まとめ
- レンズの中心から、光が集まる点である「焦点」までの距離のこと。
- レンズのふくらみが大きい(曲率半径が小さい)ほど、光を屈折させる能力が高まり、焦点距離は短くなる。
- 凸レンズの性能や、実像・虚像ができる位置を決定する際の重要な基準となる数値である。
解説
平行な光線が凸レンズに入射した際、レンズを通過した光が屈折して光軸上の一点に集まる場所を「焦点」と呼びます。この焦点からレンズの中心(主点)までの距離が「焦点距離」です。光学的には、レンズの材質による屈折率や、表面の曲がり具合によってこの数値が決定されます。
レンズのふくらみが大きいほど、光を曲げる力が強くなるため、よりレンズに近い位置に光が集まり、焦点距離は短くなります。逆に、レンズが薄いほど光を曲げる力は弱くなり、焦点距離は長くなります。物理学においては、物体の位置(a)と焦点距離(f)の関係から、像ができる位置(b)を算出するレンズの公式(1/a + 1/b = 1/f)の基礎となる重要な指標です。
物体を置く位置が焦点距離の何倍かによって、できる像の性質が変化します。物体を焦点の外側に置くと上下左右が逆の「実像」ができ、焦点の内側に置くと正立した大きな「虚像」が見えます。
特に、物体を焦点距離のちょうど2倍の位置に置いたとき、レンズの反対側の焦点距離2倍の位置に、物体と同じ大きさの実像ができあがります。これは光学の作図や計算問題において、像の大きさが変化する境界線として非常によく出題されるポイントです。
凸レンズの真ん中から、光が集まる「焦点」までの長さのことを「焦点距離」といいます。虫めがねで太陽の光を一点に集めて紙をこがす実験をしたとき、レンズから紙までの長さが、そのレンズの焦点距離になります。

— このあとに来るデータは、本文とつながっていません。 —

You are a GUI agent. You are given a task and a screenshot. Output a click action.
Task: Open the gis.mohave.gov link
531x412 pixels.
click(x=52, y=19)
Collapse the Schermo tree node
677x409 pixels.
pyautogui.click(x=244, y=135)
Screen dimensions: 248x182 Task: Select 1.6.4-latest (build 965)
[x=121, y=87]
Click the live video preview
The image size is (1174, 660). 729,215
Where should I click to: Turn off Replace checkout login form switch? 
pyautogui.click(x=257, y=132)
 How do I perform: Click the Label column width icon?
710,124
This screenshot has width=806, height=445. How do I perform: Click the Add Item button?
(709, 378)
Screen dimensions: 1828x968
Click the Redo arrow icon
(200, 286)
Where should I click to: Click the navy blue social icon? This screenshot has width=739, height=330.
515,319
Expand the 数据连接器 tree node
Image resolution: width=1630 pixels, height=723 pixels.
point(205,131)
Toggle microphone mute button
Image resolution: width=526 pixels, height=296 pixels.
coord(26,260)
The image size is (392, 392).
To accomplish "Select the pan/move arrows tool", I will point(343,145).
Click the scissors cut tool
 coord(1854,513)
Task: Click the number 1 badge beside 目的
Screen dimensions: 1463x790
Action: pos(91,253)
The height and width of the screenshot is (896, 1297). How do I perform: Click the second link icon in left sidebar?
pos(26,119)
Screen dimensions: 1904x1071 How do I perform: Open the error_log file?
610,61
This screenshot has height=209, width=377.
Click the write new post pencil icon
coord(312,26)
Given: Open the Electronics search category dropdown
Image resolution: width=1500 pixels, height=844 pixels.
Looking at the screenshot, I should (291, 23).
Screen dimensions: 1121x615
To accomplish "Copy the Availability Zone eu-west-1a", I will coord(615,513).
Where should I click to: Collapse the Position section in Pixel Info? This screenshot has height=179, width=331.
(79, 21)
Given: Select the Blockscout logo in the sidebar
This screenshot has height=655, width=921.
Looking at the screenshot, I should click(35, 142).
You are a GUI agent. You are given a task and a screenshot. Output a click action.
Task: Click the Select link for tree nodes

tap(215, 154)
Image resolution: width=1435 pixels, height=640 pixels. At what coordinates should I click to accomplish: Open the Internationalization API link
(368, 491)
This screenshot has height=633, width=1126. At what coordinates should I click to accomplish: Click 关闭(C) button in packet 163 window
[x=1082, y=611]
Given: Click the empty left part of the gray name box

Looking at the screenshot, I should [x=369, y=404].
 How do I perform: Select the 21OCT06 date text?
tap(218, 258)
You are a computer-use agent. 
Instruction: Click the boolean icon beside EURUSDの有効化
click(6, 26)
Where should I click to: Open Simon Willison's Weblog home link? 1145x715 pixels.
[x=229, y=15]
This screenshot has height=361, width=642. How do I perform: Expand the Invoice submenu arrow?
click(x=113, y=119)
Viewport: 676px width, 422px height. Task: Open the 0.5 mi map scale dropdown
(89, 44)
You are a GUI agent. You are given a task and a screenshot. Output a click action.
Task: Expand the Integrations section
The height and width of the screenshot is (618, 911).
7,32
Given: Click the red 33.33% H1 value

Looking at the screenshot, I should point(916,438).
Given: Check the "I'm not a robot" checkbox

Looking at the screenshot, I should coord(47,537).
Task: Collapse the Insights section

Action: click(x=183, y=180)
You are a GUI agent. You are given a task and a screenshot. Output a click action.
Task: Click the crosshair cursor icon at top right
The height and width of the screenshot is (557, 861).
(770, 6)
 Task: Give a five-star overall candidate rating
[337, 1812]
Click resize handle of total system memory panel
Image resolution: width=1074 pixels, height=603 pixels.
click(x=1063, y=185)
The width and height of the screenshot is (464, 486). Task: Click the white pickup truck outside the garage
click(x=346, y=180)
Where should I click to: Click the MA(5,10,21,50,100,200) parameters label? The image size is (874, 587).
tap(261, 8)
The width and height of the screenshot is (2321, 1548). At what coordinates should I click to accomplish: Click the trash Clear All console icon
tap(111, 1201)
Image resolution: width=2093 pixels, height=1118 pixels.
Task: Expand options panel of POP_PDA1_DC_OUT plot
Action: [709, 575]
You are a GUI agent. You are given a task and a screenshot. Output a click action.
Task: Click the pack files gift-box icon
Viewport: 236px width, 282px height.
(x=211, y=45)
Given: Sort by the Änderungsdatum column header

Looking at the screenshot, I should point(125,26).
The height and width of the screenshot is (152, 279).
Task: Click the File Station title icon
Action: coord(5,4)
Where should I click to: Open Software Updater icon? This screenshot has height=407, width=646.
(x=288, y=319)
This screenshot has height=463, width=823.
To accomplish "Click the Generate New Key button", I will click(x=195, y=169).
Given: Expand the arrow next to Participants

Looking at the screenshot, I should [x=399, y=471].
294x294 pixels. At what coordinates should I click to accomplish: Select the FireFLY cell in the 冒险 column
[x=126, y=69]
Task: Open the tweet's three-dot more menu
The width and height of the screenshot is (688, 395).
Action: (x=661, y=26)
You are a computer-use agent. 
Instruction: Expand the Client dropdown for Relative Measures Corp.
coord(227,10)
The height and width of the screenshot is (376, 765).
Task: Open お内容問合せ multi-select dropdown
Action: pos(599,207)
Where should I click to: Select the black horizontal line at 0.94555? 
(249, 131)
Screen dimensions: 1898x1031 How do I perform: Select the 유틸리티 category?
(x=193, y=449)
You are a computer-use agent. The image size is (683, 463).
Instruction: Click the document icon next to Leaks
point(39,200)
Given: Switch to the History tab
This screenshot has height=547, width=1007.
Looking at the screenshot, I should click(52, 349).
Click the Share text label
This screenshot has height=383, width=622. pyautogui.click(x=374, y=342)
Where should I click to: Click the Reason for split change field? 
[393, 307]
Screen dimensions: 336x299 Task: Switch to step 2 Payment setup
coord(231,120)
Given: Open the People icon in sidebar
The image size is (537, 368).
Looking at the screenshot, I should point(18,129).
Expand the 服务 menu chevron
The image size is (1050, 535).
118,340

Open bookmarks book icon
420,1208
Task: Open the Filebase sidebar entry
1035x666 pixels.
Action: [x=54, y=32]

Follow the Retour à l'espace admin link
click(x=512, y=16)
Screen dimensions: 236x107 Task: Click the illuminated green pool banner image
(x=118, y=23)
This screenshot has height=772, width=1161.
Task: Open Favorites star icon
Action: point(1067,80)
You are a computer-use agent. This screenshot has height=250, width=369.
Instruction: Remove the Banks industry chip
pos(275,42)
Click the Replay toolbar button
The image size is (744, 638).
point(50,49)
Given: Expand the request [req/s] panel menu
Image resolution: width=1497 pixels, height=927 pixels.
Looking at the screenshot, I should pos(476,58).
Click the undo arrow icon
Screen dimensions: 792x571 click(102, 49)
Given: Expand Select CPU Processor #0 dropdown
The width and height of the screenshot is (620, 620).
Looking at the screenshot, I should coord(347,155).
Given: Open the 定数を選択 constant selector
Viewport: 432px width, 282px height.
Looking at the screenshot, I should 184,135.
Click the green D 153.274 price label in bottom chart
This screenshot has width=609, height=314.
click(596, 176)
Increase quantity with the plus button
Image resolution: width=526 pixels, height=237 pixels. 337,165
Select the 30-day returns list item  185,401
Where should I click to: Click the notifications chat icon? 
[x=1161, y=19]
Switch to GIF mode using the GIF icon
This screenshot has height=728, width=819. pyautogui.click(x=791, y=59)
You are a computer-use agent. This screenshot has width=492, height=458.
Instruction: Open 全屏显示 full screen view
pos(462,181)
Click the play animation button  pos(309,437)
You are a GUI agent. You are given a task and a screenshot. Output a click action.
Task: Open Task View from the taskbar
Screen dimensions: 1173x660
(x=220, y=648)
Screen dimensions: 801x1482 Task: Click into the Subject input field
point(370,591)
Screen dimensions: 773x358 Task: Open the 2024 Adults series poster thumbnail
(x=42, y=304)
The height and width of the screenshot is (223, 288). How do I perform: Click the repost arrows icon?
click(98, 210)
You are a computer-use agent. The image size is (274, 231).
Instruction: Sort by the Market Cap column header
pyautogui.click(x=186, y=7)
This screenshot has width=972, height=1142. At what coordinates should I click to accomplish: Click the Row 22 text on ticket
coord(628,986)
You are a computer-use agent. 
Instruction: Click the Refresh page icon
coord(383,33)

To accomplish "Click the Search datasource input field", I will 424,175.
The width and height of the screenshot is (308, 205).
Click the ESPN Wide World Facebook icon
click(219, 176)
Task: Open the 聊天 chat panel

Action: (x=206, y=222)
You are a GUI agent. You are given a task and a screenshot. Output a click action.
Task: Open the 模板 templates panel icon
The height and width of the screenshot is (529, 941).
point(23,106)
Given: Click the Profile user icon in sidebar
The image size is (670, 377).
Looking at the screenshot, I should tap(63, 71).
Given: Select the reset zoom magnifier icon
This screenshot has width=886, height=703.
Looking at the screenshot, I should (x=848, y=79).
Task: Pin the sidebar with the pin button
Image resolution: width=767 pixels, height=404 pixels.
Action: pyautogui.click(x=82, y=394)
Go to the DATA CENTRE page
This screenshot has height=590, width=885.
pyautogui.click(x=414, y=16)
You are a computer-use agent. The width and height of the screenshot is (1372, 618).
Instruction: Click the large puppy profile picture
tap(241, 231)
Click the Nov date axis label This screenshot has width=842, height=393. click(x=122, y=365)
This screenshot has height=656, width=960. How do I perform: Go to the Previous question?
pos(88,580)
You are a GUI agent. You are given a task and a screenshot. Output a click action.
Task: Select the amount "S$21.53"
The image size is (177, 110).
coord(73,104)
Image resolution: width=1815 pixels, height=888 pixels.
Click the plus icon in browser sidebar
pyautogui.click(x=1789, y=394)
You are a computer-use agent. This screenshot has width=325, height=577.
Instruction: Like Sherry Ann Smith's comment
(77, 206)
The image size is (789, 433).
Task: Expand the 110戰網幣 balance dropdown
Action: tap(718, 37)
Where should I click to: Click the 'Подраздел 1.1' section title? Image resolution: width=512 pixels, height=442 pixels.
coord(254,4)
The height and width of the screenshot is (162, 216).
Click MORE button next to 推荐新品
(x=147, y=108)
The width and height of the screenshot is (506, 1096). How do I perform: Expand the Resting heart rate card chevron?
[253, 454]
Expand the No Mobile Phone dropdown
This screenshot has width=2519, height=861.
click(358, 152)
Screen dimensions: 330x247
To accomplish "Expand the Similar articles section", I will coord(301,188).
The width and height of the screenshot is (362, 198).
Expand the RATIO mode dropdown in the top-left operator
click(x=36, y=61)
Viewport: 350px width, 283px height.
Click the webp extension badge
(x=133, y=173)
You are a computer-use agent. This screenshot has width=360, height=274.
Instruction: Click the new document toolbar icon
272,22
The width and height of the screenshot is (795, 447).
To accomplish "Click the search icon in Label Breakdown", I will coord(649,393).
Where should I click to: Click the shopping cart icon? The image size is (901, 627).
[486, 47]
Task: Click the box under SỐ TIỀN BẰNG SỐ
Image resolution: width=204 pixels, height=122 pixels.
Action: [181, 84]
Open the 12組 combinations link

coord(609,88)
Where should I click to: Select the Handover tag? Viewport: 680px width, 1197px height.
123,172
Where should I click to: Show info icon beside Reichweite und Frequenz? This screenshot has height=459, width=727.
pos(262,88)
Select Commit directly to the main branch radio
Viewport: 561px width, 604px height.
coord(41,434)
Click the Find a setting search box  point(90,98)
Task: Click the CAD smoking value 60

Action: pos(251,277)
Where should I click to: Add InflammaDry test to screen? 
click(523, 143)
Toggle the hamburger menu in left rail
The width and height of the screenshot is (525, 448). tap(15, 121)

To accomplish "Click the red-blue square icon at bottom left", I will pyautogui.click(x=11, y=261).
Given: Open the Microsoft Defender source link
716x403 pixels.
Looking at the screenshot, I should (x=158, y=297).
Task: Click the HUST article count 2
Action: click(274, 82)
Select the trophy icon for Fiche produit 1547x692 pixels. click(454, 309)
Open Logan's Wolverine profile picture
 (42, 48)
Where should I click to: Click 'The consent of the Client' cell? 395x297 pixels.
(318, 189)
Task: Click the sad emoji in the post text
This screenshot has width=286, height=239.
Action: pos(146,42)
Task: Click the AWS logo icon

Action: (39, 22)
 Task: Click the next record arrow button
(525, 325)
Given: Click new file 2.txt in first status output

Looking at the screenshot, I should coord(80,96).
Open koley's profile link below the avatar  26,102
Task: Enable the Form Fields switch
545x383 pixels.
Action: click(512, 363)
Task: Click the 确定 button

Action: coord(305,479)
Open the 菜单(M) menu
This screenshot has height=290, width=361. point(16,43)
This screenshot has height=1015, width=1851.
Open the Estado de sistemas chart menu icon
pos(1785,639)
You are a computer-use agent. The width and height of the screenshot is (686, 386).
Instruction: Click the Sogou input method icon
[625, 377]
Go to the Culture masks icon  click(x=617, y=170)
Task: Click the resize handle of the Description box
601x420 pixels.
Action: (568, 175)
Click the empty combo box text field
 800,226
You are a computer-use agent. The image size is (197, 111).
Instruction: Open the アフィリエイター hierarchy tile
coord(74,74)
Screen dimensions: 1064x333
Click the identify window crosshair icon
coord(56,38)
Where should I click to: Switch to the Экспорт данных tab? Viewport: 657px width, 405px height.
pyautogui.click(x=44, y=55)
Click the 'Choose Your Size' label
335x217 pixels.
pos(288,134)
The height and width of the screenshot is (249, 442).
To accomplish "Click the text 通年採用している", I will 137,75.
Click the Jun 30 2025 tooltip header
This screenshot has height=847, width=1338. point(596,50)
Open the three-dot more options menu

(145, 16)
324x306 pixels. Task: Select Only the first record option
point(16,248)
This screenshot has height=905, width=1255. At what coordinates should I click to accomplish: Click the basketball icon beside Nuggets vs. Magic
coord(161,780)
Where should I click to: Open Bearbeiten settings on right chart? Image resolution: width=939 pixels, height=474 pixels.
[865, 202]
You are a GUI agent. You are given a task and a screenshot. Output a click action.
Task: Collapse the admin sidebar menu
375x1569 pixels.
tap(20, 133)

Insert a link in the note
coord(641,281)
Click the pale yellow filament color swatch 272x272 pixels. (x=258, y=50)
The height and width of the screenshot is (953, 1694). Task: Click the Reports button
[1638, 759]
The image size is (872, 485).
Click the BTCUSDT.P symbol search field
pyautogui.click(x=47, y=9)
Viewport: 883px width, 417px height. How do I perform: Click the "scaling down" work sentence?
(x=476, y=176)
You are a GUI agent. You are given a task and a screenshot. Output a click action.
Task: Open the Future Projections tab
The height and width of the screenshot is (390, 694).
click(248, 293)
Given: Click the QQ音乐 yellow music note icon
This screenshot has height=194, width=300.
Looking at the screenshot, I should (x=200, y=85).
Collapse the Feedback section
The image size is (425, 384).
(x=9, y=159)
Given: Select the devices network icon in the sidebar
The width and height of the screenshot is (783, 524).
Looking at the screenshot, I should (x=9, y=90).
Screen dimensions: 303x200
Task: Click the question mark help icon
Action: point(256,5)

レンズのふくらみが大きいほど、光を強く曲げる力があるので、焦点距離は短くなります。反対に、うすいレンズは光を曲げる力が弱いので、焦点距離は長くなります。
この焦点距離を知ることで、レンズの先にどのような大きさの像(形)が映るのかを計算することができます。理科の実験やカメラの仕組みを理解するために、とても大切な数字です。
カメラのレンズにも「焦点距離」が書かれています。この数字が小さいレンズは「広角レンズ」とよばれ、広い景色を一度にうつすのが得意です。ぎゃくに数字が大きいレンズは「望遠レンズ」とよばれ、遠くにいる鳥や選手を大きくうつすことができます。